The next chapter takes a “closer look at processes and resource utilization” and covers a lot of ground, detailing the fundamentals of CPU, memory, and I/O” – from the various “stat” commands through to the use of cgroups (control groups).

‘Understanding your network and its configuration’ covers a lot of ground – including subnets, routing, IPv4 and IPv6, DNS, DHCP, networking internals etc. It gets one thing wrong, though – 9.7 states that an IPv6 address has 32 bytes – it actually has 16 bytes. The next chapter, ‘Network Applications and Services’ covers higher level matters and also debugging at this layer. I don’t know enough about networking to verify the accuracy of these two chapters.

‘Introduction to Shell Scripts’ is an introduction to the Bourne Shell – why bash isn’t covered, I don’t know – but that is a minor issue. As bash is the default shell for most (all?) Linuxes, the chapter should have a link for the GNU bash manual (www.gnu.org/software/bash/manual) and note the key differences between sh and bash. The shellcheck (www.shellcheck.net) tool for “finding bugs in shellscripts” isn’t mentioned either.

‘Network File Transfer and Sharing’ covers a variety of network file transfer and sharing methods. There are some interesting things here – most of which are out the scope of my experience. To summarise, the networking options handled by this chapter covers using Python’s HTTP server, rsync (but not its graphical front-end grsync), file sharing (Samba, SSHFS, NFS).

The ‘User Environments’ chapter is all about customising things largely experienced at the command line.
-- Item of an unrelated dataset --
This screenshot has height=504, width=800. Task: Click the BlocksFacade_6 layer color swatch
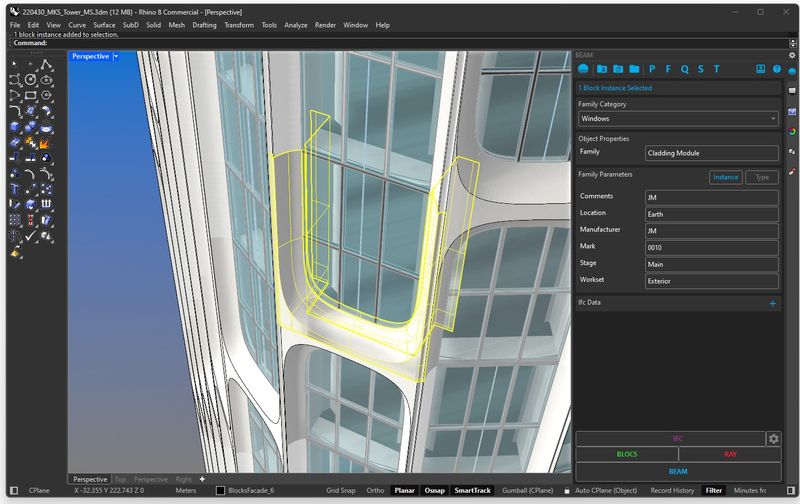point(220,491)
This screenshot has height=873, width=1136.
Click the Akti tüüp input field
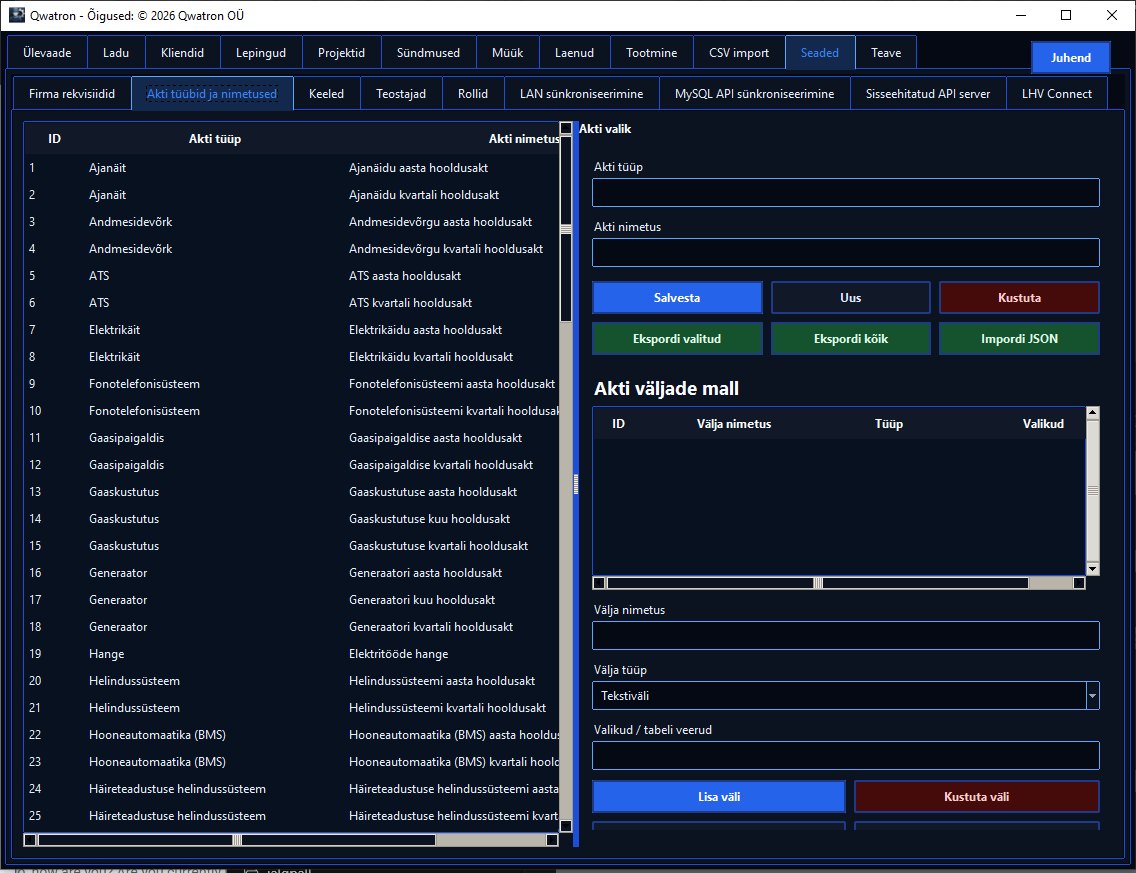[845, 193]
‘A brief survey of the Linux Desktop and Printing’ discusses how GUIs are structured on Linux (X, Wayland) and covers some of the command line utilities for dealing with the GUI. The desktop bus (D-Bus) is briefly dealt with – suggestions for further information would have been nice. Finally, this chapter concludes with a discussion of printing.

‘Development Tools’ is a solid introduction to building C programs, either dynamically or statically linked, using make. Other things are touched on – Lex and Yacc (also mentioning Flex and Bison), scripting languages and Java. It would have been useful if the examples’ source code was available to download to experiment with. Again, it does not mention that the GNU manuals are available online (www.gnu.org/software).
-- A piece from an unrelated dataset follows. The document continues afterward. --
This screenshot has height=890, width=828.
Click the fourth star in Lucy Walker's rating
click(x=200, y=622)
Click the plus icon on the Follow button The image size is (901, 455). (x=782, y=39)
‘Introduction to Compiling Software from C Source Code’ is all about building and installing software that is installed using the GNU autotools suite. CMake is mentioned but no references given. The coverage of three popular package management systems (.deb, .rpm, and snap) is minimal.

‘Virtualisation’ is the final chapter. It explains the terminology involved, with an example for Docker/Podman. LXC and Kubernetes are also mentioned.

There is a Bibliography which lists books only. Given the dynamic nature of the subject, references to relevant websites, mailing lists, and forums would have been very helpful. As would links to the online manuals for the many tools covered. Also, an online errata would be a good idea.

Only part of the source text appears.